Sul fronte Italia, ha spiegato invece Silvia Gandellini, oltre il 75% degli investitori si dichiara ottimista e fiducioso che la ripresa delle attività di investimento sia già in corso e destinata a consolidarsi durante il 2025. Un ottimismo attivo e concreto: il 64% degli investitori è infatti pronto ad aumentare le acquisizioni nel corso dell’anno. Secondo l’Italian Investor Intentions Survey, nel 2025 emerge un interesse crescente per i settori living (dal 26% nel 2024 al 28% nel 2025), hotel (dal 16%al 18%) e retail, che oltre a crescere del 236% nel 2024 come volumi di investimento, convince anche di più gli investitori per il 2025 (passando dal 7% all’11 per cento).

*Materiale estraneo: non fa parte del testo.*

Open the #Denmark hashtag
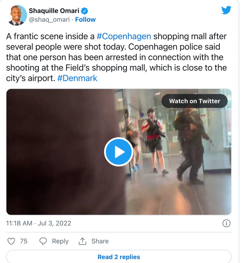The image size is (241, 263). [x=77, y=78]
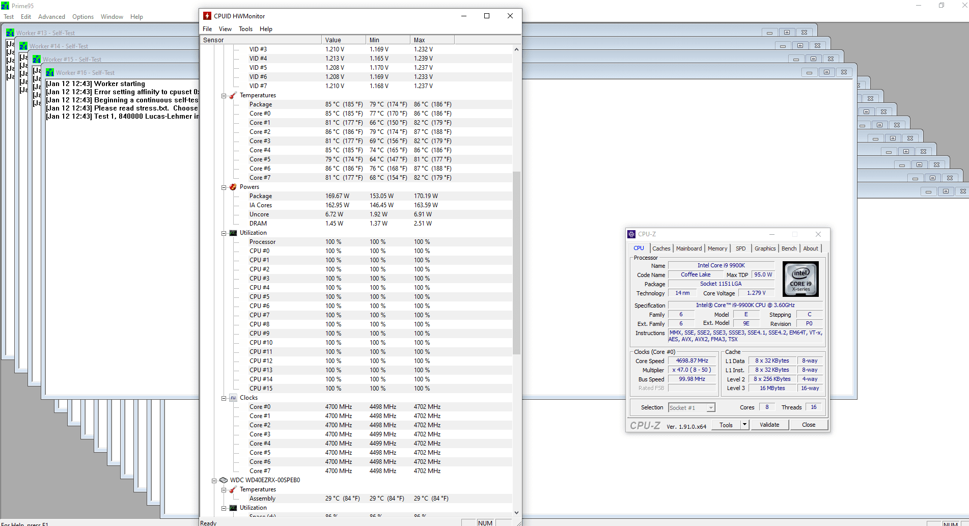Image resolution: width=969 pixels, height=526 pixels.
Task: Open the Tools dropdown arrow in CPU-Z
Action: pyautogui.click(x=744, y=425)
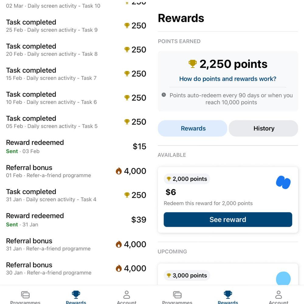Viewport: 304px width, 304px height.
Task: Tap the clock icon by auto-redeem note
Action: [164, 95]
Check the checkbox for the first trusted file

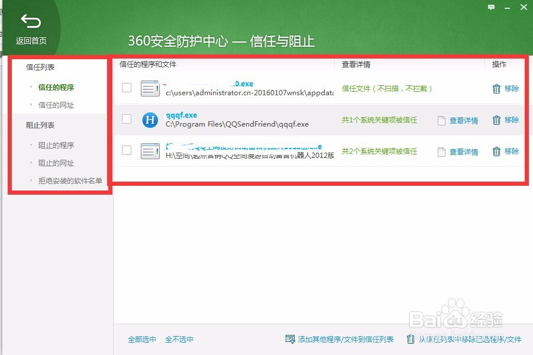pos(126,88)
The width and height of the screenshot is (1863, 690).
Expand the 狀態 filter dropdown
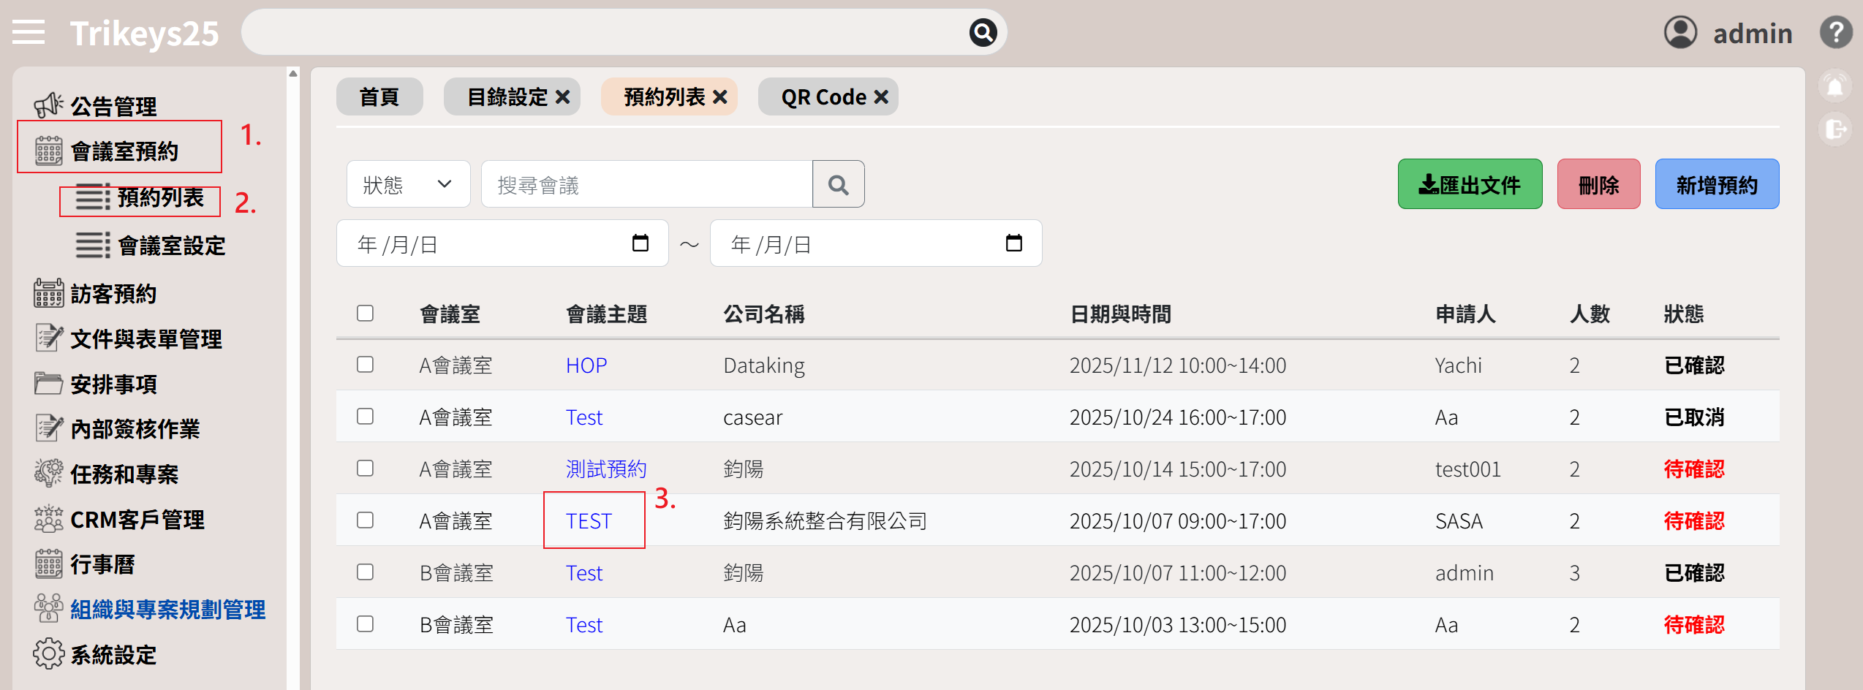point(408,185)
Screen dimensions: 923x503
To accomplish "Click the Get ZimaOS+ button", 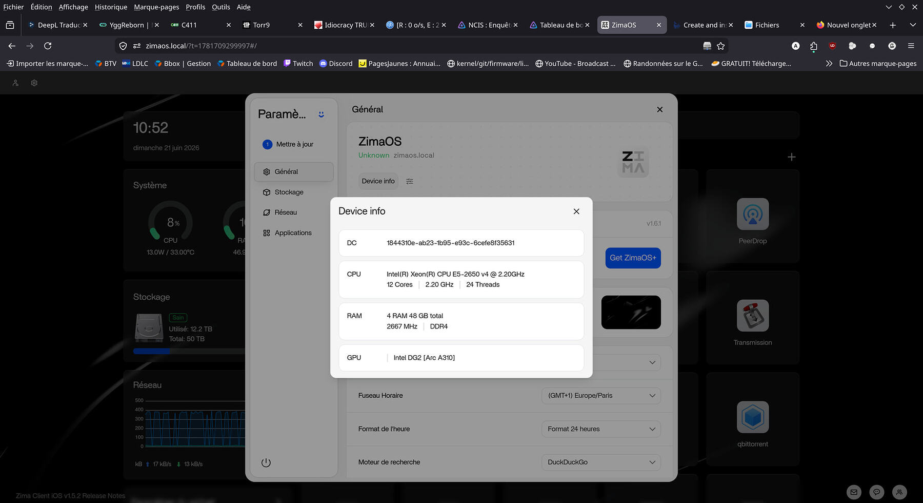I will [x=633, y=258].
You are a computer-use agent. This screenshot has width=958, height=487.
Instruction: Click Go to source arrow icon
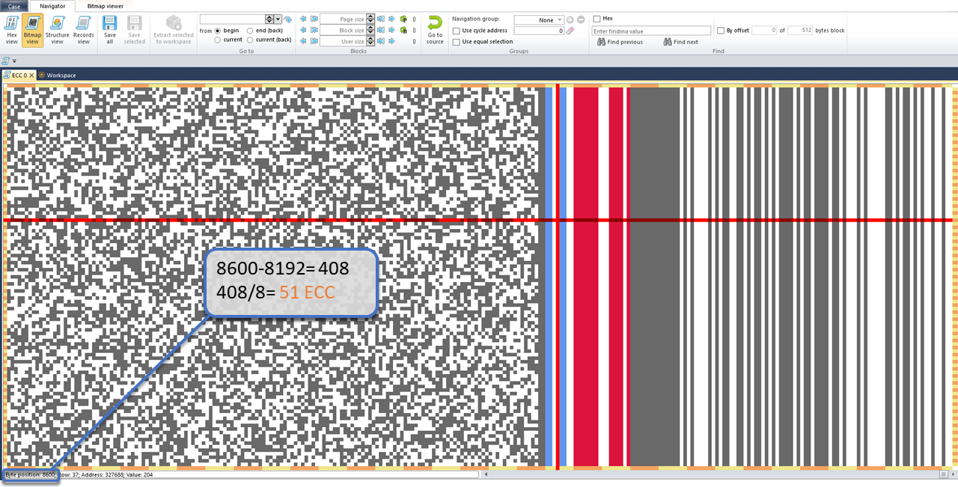[x=435, y=29]
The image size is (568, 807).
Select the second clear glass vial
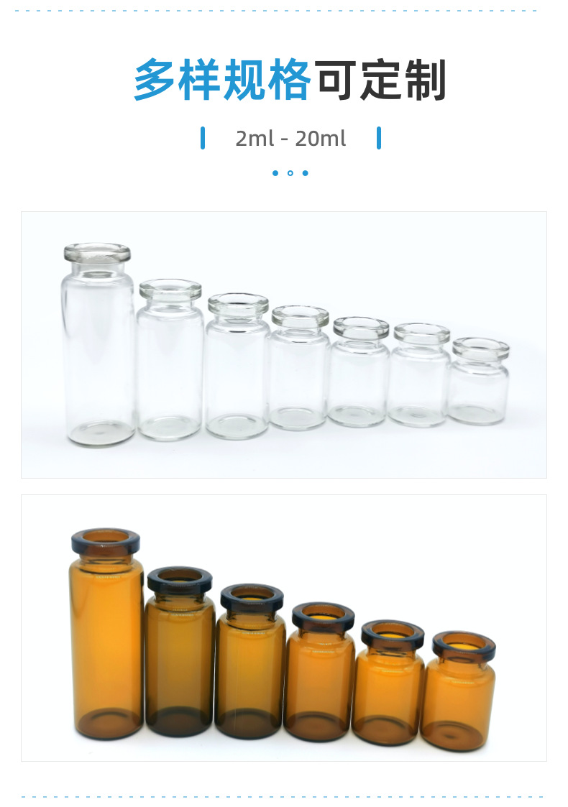(x=170, y=360)
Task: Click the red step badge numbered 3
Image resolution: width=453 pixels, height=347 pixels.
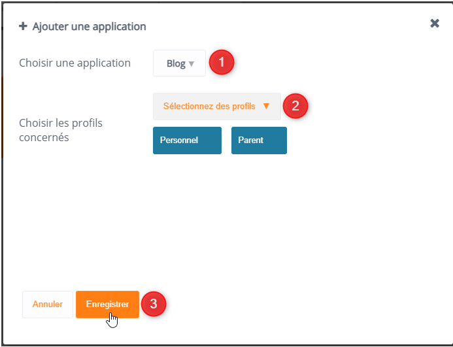Action: coord(153,304)
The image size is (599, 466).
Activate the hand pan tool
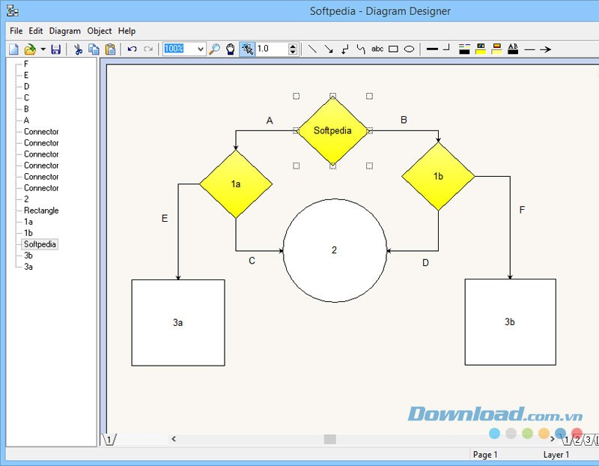tap(230, 49)
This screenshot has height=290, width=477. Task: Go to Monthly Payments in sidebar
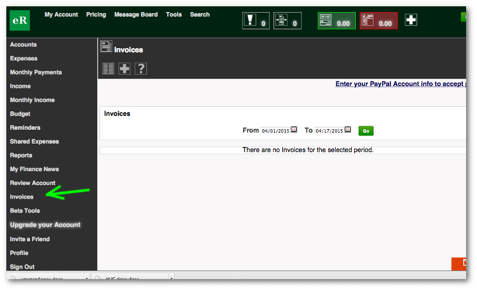point(36,72)
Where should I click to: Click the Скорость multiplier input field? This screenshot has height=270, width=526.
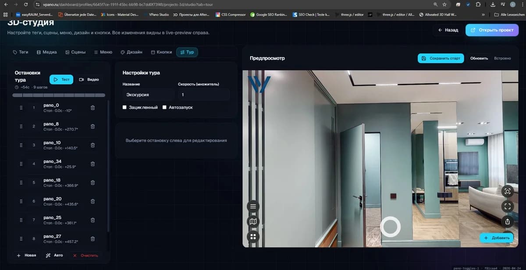point(204,95)
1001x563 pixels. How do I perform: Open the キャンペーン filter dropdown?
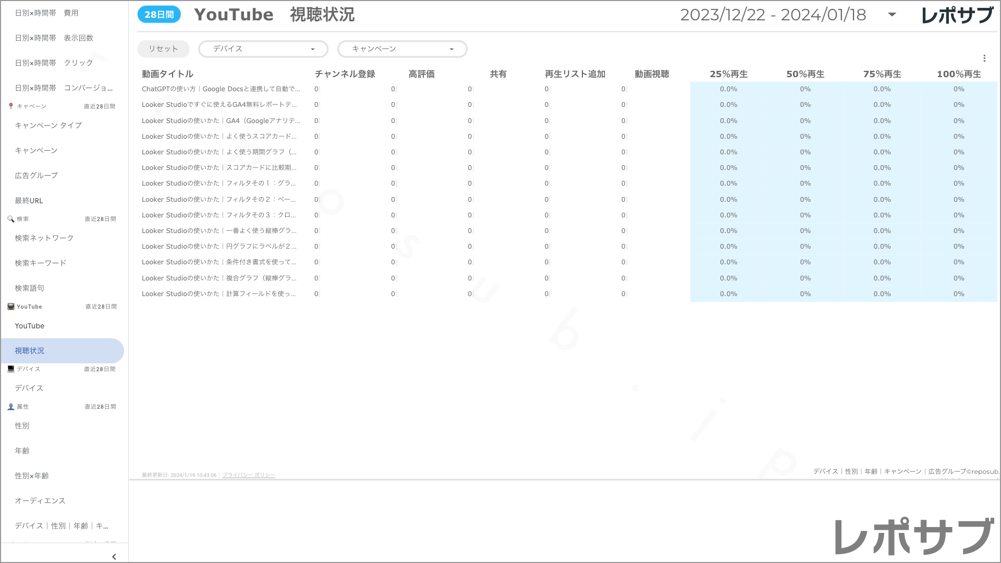coord(402,48)
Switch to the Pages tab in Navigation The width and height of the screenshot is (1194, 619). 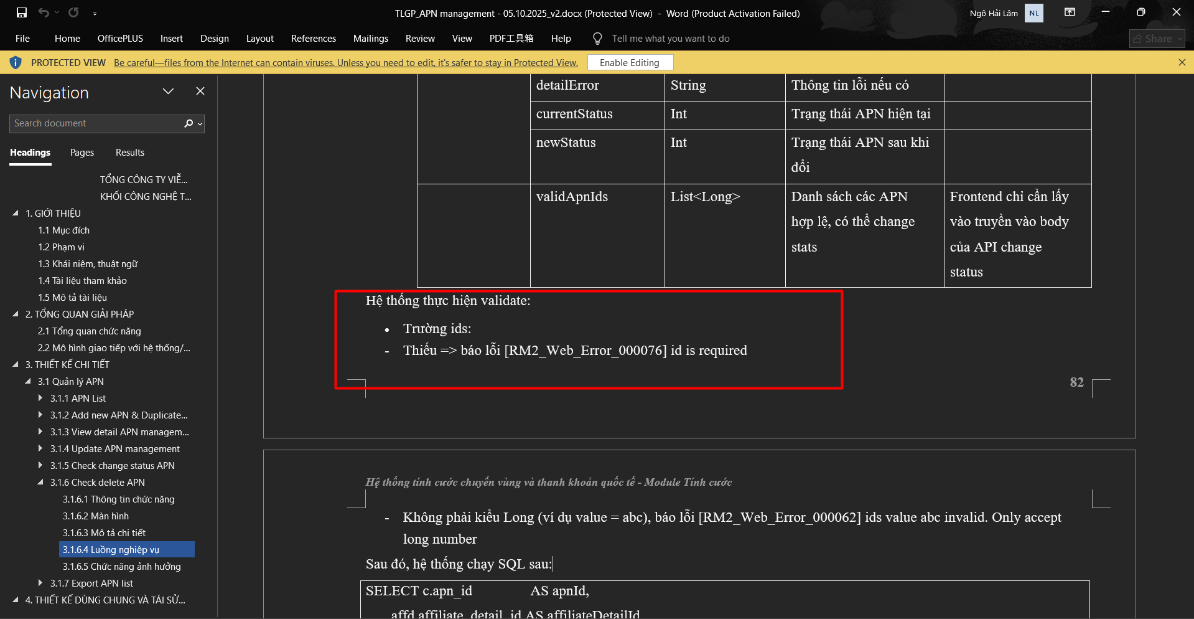coord(82,153)
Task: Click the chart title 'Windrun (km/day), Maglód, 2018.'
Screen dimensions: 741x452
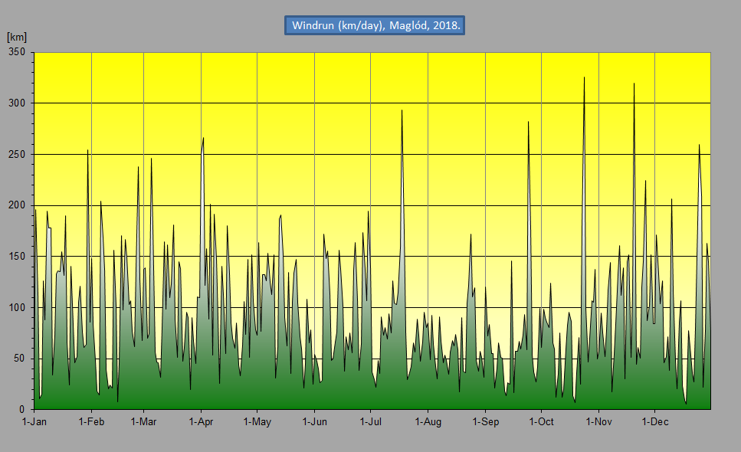Action: click(375, 25)
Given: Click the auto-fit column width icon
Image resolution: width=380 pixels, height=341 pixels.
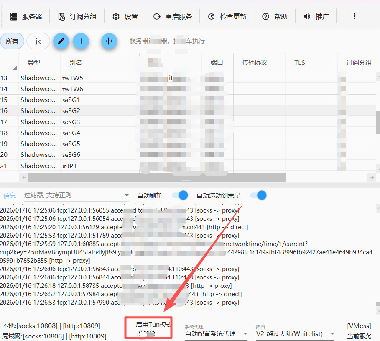Looking at the screenshot, I should coord(109,41).
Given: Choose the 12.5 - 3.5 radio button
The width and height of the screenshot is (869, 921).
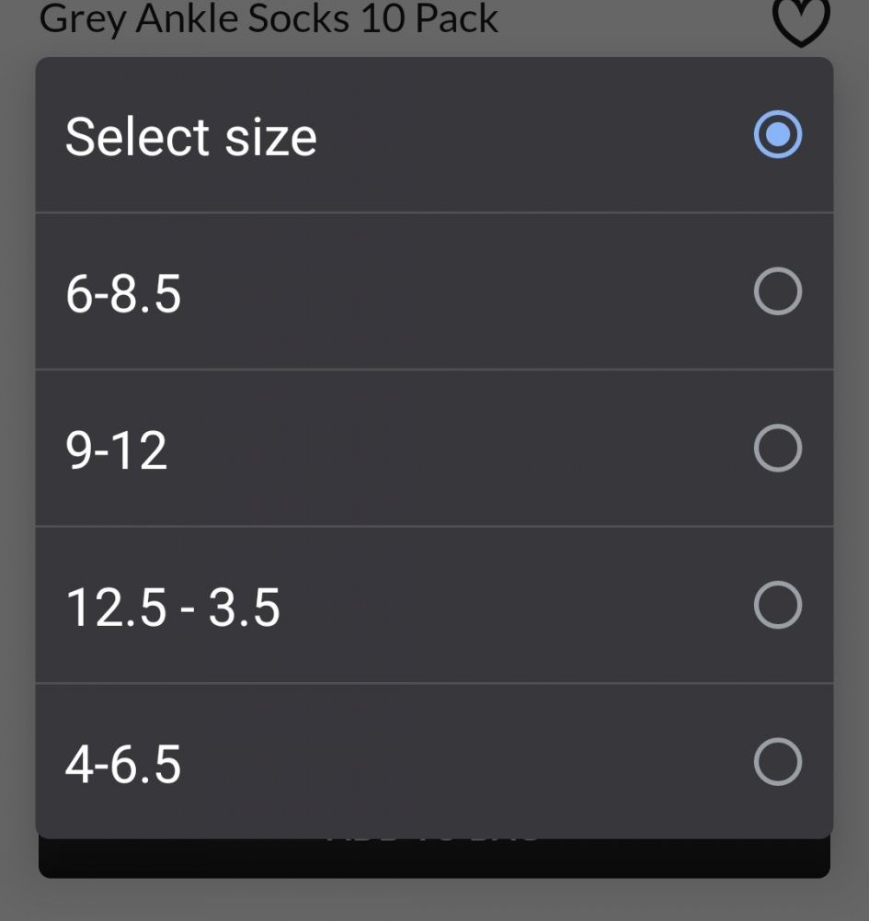Looking at the screenshot, I should 777,605.
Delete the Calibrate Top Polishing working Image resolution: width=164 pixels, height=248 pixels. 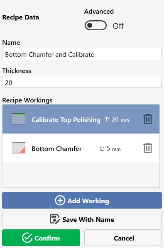[148, 119]
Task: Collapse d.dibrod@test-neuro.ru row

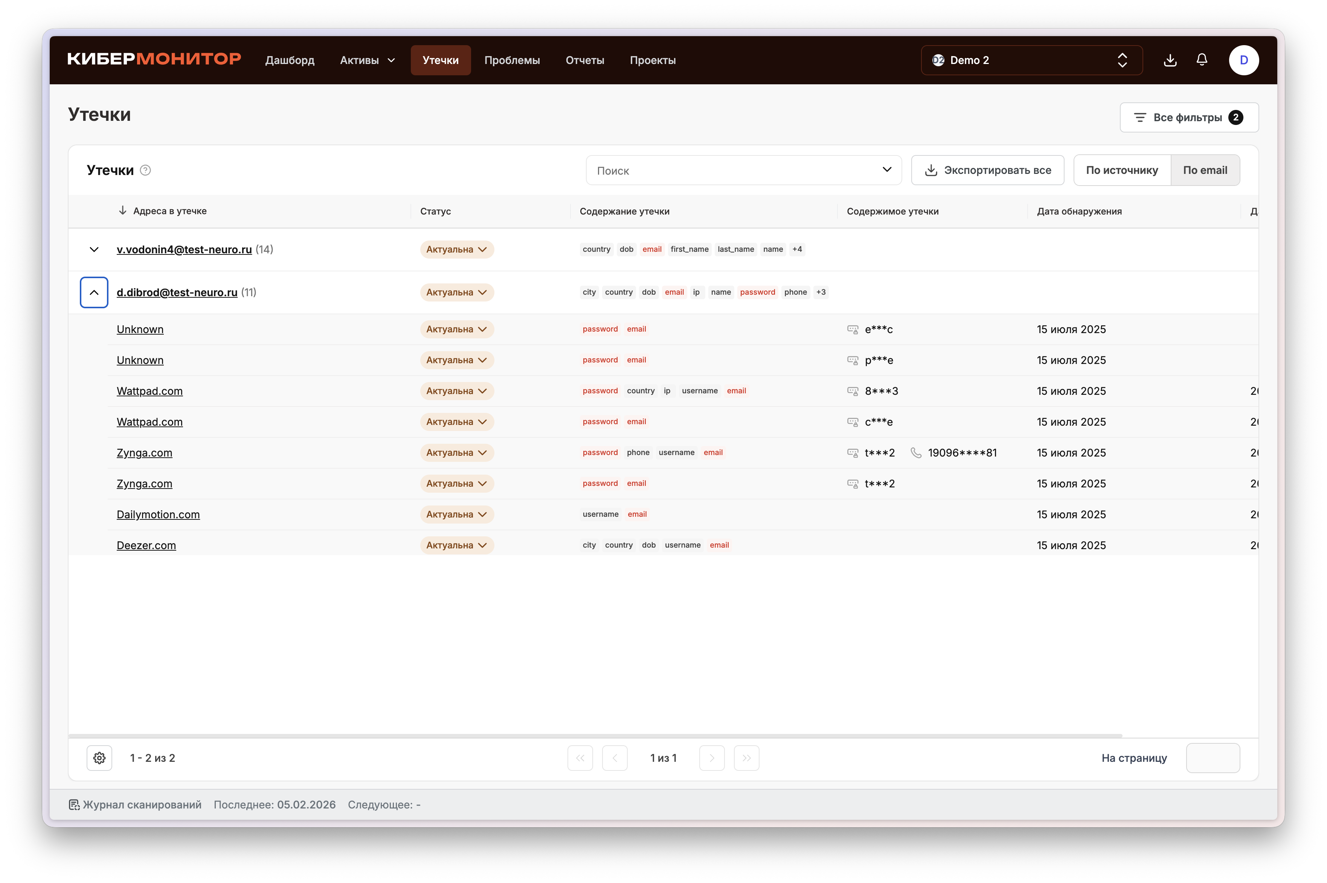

L’asset class che rimane più richiesta è ancora Industrial & Logistics, con il 29% delle preferenze da parte degli investitori.

«Assistiamo a un circolo virtuoso innescato dalla normalizzazione delle politiche monetarie e dalle buone performance dei mercati occupier - spiega Giulia Ghiani, Head of Research & Data Intelligence Italy di CBRE a commento dei risultati – Grazie ai processi di repricing degli scorsi anni e alle buone prospettive sull’andamento dei tassi d’interesse, il mercato offre oggi ottimi entry point, alimentando l’entusiasmo degli investitori per il 2025».
Sul fronte dei prime yields - spiegano Ghiani e Gandellini - ci attendiamo una contrazione dei rendimenti, che ogfgi vanno dal 4,20% dell’high street a quasi il 7% del retail (connuffici al 4,65%, il 5,50% della logistica e il 5% degli hotel).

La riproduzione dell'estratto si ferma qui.